Another thing that prophesises the nineties excess is Arthur Adams’s art. His art style fits right into the overly detailed; some would say unnecessarily detailed, Image style. He respects anatomy just as much as most of the Image co-founders and his lines are thin, so very thin, presumably to allow him to pack in more details into each panel. It’s interesting to point out that Whilce Portacio, one of the future co-founders of Image, inks all six issues of Longshot. I do not want to criticize Adams’s art too much because he has some very nice pages at the end of the book. His pencil art along with sketch drawings and thumbnails are collected at the back of my trade paperback edition. His full pencil renderings look completely different from the inked and coloured final product. It’s quite surprising. I would have enjoyed a black and white edition of Longshot. It’s unfortunate that the lazy colouring had such a negative impact on the final product. Overall the colouring was garish and lazy to such a degree that sometimes several characters which had been fully pencilled and inked were all coloured the same, effectively making them indistinguishable from the background.

Nocenti’s basic ideas, character outline and notes are also showcased in the supplementary material at the back of the trade.
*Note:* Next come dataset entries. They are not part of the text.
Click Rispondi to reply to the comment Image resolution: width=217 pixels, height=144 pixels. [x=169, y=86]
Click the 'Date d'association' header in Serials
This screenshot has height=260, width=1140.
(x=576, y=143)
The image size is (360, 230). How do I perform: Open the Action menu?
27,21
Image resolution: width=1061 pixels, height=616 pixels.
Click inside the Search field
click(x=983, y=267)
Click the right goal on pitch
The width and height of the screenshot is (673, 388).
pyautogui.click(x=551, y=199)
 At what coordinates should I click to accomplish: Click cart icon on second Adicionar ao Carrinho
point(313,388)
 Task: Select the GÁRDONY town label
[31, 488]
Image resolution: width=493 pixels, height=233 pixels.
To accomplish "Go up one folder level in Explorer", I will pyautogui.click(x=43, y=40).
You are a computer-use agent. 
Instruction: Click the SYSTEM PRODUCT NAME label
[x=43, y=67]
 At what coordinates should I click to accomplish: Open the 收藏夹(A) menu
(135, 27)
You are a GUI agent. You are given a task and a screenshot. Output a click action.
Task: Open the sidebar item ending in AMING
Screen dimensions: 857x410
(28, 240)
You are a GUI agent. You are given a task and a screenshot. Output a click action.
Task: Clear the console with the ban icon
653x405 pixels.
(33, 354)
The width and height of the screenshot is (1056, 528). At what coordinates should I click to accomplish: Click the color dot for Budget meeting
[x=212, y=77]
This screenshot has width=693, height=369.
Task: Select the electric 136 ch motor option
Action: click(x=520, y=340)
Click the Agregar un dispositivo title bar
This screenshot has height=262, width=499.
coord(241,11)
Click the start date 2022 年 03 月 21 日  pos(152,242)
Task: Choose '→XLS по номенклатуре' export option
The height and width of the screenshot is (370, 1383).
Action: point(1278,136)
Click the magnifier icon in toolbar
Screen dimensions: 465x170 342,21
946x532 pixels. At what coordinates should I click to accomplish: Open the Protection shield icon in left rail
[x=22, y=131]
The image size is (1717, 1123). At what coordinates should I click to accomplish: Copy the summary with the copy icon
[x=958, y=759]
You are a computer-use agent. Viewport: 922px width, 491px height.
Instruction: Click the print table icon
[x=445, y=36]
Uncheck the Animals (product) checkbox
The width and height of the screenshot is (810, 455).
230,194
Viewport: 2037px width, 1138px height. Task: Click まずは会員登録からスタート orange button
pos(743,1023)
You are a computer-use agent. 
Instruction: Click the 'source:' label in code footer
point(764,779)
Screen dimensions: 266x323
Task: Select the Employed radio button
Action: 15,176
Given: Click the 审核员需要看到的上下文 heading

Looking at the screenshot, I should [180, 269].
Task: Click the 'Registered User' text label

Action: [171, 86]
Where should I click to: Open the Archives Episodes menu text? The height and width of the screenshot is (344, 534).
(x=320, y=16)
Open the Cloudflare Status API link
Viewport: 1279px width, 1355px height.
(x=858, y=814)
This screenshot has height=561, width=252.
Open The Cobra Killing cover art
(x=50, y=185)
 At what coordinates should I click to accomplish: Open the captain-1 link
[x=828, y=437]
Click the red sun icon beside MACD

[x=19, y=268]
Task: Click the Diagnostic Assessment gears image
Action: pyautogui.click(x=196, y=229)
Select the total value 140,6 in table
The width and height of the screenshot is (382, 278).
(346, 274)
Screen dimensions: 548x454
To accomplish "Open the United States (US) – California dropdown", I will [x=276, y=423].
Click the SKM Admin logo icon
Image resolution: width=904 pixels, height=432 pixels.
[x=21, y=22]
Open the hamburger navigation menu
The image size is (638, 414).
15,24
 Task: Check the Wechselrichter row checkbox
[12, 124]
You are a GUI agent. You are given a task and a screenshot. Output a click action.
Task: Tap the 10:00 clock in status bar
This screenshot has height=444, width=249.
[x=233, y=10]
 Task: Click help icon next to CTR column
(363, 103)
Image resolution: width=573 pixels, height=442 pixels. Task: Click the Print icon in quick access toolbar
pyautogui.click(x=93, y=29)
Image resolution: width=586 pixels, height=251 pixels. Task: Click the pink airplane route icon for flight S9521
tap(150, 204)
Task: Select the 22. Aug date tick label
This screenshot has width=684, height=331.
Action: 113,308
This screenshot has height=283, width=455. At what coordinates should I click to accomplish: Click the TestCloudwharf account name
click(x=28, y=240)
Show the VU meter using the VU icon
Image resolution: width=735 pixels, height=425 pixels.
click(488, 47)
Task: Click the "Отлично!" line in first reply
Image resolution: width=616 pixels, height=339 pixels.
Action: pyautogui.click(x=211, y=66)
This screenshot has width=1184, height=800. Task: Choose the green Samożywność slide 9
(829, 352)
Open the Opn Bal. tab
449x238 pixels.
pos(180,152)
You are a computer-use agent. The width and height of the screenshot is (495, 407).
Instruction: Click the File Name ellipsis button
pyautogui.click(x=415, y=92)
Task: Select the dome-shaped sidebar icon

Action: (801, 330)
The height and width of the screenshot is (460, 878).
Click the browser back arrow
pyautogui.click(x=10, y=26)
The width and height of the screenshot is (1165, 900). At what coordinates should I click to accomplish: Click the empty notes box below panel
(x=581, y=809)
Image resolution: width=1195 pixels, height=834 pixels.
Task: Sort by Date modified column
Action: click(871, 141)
Just like Adams, Nocenti’s thoughts about the mini-series are just as, if not more, interesting than the finished product. She had a lot of ideas and I can’t help but feel that she had something to say about comics and the society of the 1980s. I say this based on her introduction and the supplementary material as well as what can be found in the six issue mini-series. I really don’t think she was trying to write a “kewl” comic but that’s what happened. Maybe she got carried away, maybe she didn’t her polish her story and maybe she simply doesn’t have the talent required to make something as strange as Longshot work. Still, quite a few big ideas make it into the comic. Things like media conglomerates, the importance of freewill, the ability to see things in a positive light and surmount seemingly impossible obstacles and the worship of mass media as a modern day religion. Some of her ideas, such as freewill, aren’t too subtle. In Nocenti’s physical description she mentions that Longshot’s spine is prominent and visible all the while Mojo, the main villain of the comic, is constantly telling anyone who will listen that he hates spines and anybody with a backbone.
It’s her execution that’s poor. Her dialogue is particularly bad. Not only do the characters talk in the most unnatural way, they can barely form cohesive thoughts. It’s as if Nocenti had so many things she wanted her characters to say she couldn’t focus it enough to effectively translate to the page into a recognizable way.

Is Longshot a good comic? Not quite, but it’s enjoyable. It’s a convoluted mess that doesn’t really work. The biggest problem is that Nocenti tries to do too much and ends up accomplishing very little. She and Adams try. They try so hard and you can’t really fault creators for that. Longshot is far from being a comic book masterpiece but it did try to do something new and it tried to do it in strange ways while also trying to convey interesting social messages. There’s so much going on in Longshot we might not even give it the time and thought it deserves. It’s not great but it’s an interesting and maybe even an important superhero work that predates the revolutionary comics of the late eighties by creators with more recognizable names. I think it’s important to talk about Longshot as a precursor to what took place in the decade that followed. Just don’t get me started on the “luck” powers. That’s just dumb.